Behind the Lens: J-W photographer finds best sport photos come after the press conference

The Kansas Jayhawks go wild as they watch the dramatic overtime finish of the Western Kentucky win over Drake on a TV set March 21 in their locker room at the Qwest Center in Omaha, Neb. Journal-World photographer Nick Krug waited for about 50 members of the media to leave the locker room before he could capture this spontaneous team moment.

About this series

“Behind the Lens” is a weekly look at photography, written by Journal-World staff photographers. Have an idea for the column? Contact Thad Allender, photo director, at 832-6359 or tallender@ljworld.com.

Imagine, if you can, hordes of reporters clawing at each other’s backs to circle you. One after another microphones are thrust in your face. Relentless camera flashes blind you while TV cameras record your every step. All the while the questions keep coming and mingle into an indecipherable mess. Can you guess who or where you are? Here’s a few hints. There are no lawyers next to you. You didn’t kill anybody, and you’re not the president. Oh yeah … and it’s March.

Covering a No. 1 seed in the NCAA Tournament presents challenges unlike the other 30-something games of the college basketball season. Forget that CBS has access to just about everything but the bathroom stalls in the team locker rooms. Never mind that the NCAA tells you when to eat, drink and what kind of cup is OK to drink out of. The real issue is the sheer amount of media. When you’re the Kansas Jayhawks, everybody wants a piece of you, including but not limited to all the newspapers, TV stations, radio shows, online sports Web sites, bloggers and more.

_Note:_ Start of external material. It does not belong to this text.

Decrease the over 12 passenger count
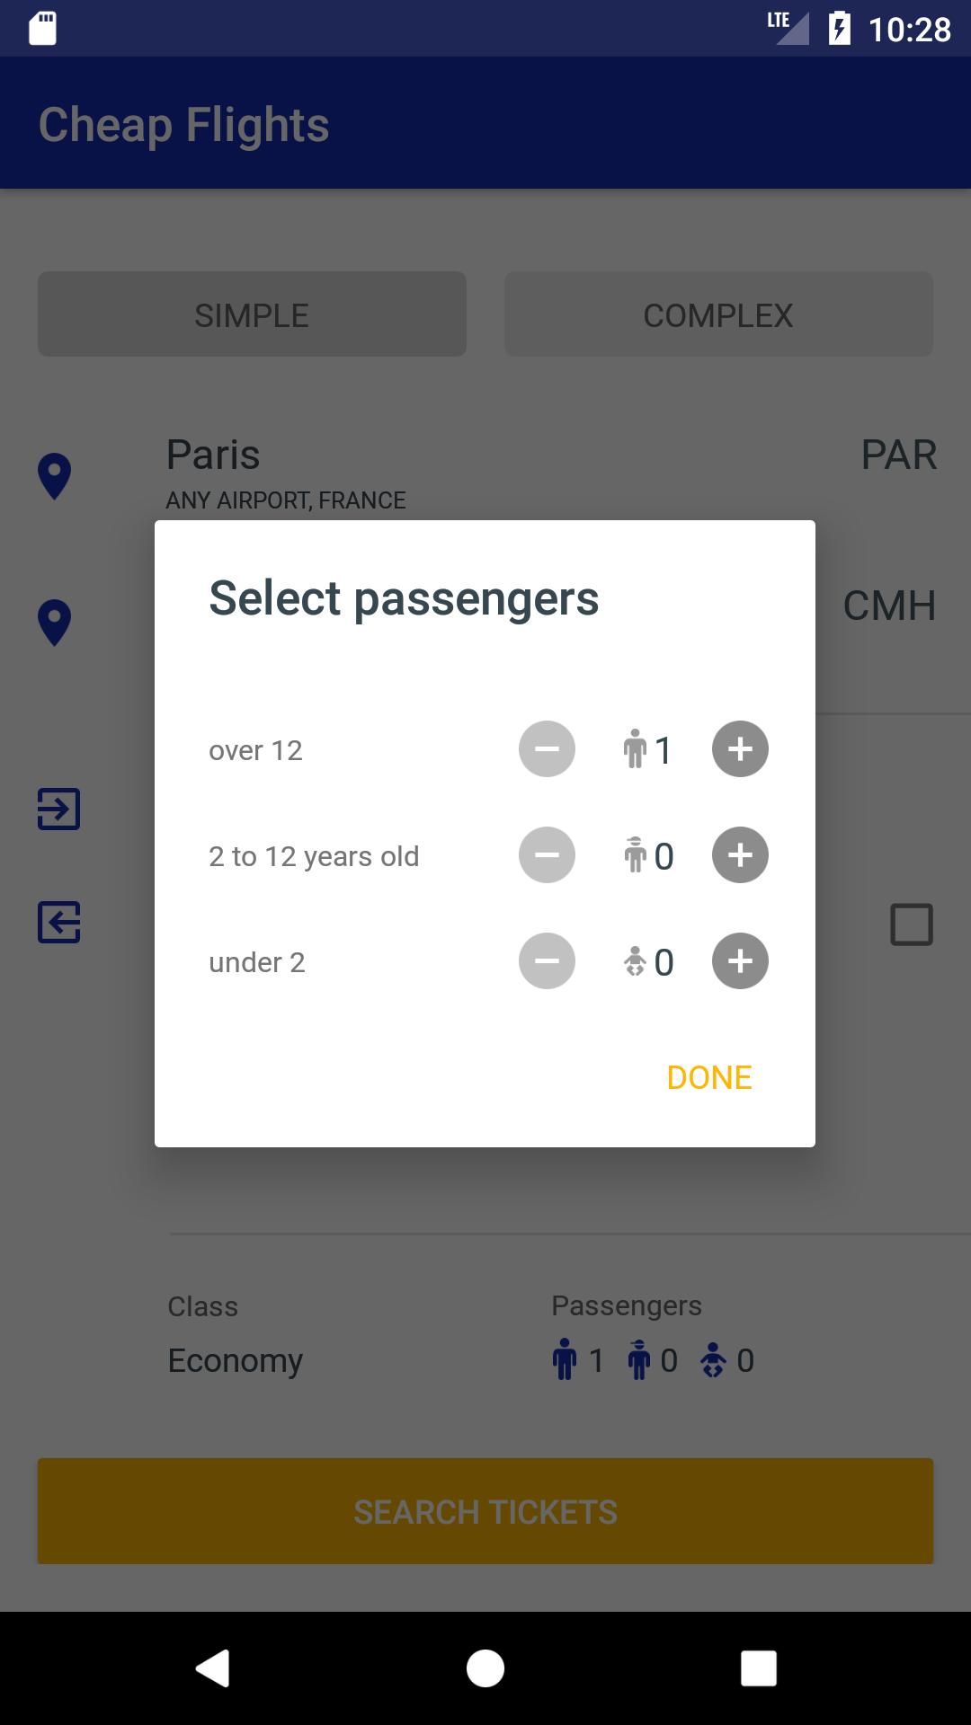 click(547, 749)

As a still photographer measuring in at 5 foot 7 inches (probably not), making photographs of the team in very cramped and hectic spaces can prove to be difficult. In such situations like locker room interviews, you have to wedge your way underneath armpits, notepads, tape recorders and TV cameras just to get a boring photograph of Brandon Rush sitting in a chair talking. I can only stand being in the middle of the herd for more than a couple of minutes before I start feeling claustrophobic. In very saturated and public situations, there are three things you can do:

¢ Continue allowing yourself to be elbowed repeatedly in the face for a photo that everyone else has.

¢ Find the nearest chair, water cooler, park bench, trash can, big dog or anything else you can stand on to elevate your point of view above the pack.

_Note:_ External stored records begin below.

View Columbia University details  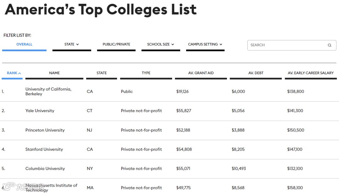tap(45, 169)
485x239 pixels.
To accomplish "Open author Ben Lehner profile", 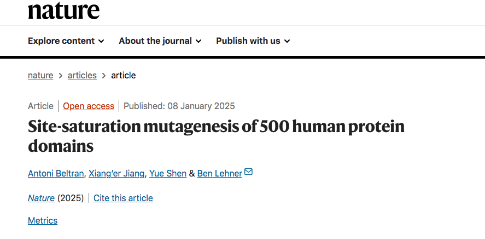I will [220, 174].
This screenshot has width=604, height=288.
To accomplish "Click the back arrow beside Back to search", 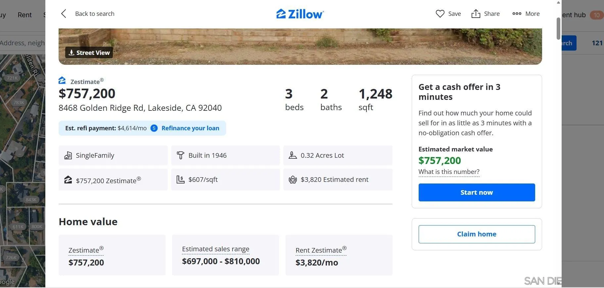I will click(64, 14).
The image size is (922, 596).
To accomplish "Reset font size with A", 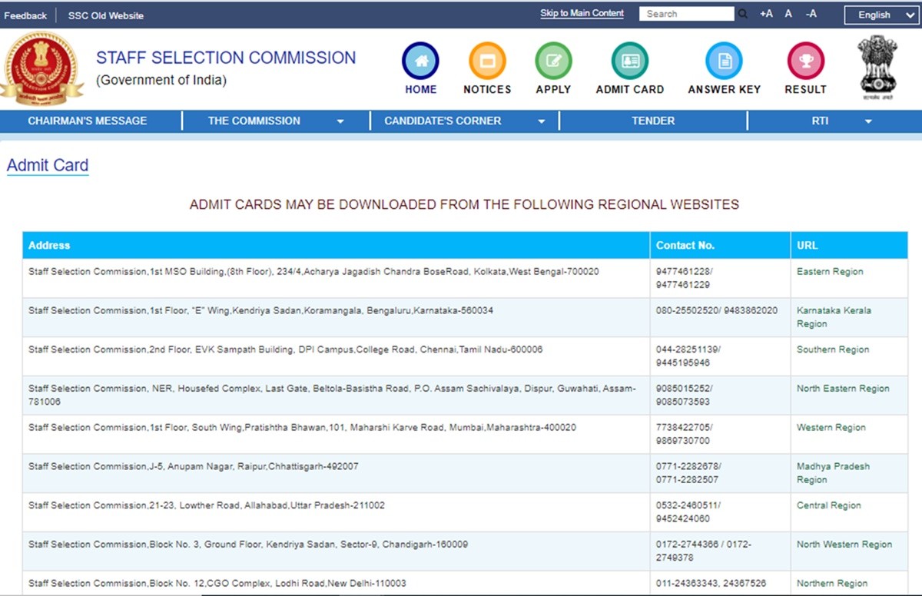I will [x=788, y=14].
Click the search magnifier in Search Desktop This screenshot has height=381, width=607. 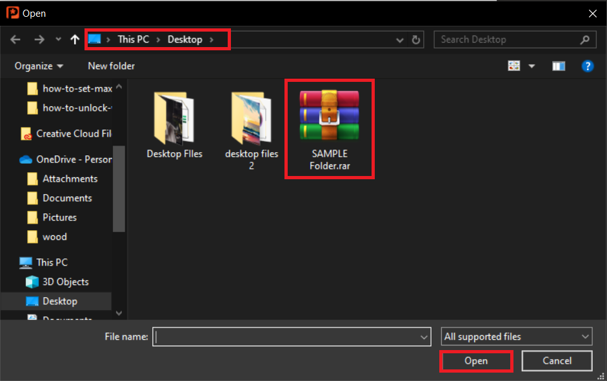coord(585,39)
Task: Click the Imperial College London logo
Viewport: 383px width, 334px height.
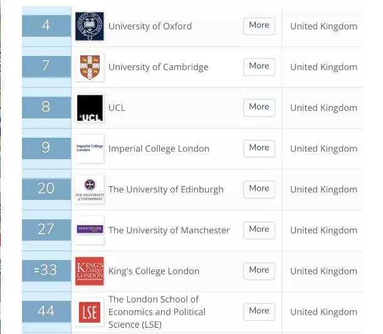Action: [x=89, y=149]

¢ Stand back, be patient and wait (if time allows). Wait until just about everyone else has tired of the situation and has left so you can photograph candid moments with an unobstructed view. Sometimes you’re going to get burned, but when it works, it’s rewarding.

The point of it all is to get something new and fresh that not many other people have. If you stick with the crowd from one point of interest to the next, typically all you’ll find is that you have the same stale images that everyone else has. Considering this, it’s important to take risks by placing yourself in photographic situations where you can set yourself apart.

Athletes, just like most people, will act very businesslike and nearly inanimate when all the attention is turned toward them. The second that the cameras and microphones disappear, there is a sigh of relief as their personalities are allowed to return. Who knows what will happen next?

Sir Isaac Newton’s First Law of Motion, if I remember correctly, explains that an object in motion will remain in motion unless acted upon by an unbalanced force. If Newton were talking about making photographs, he’d probably say that a subject of interest will cease being interesting when acted upon by 50 journalists with deadlines.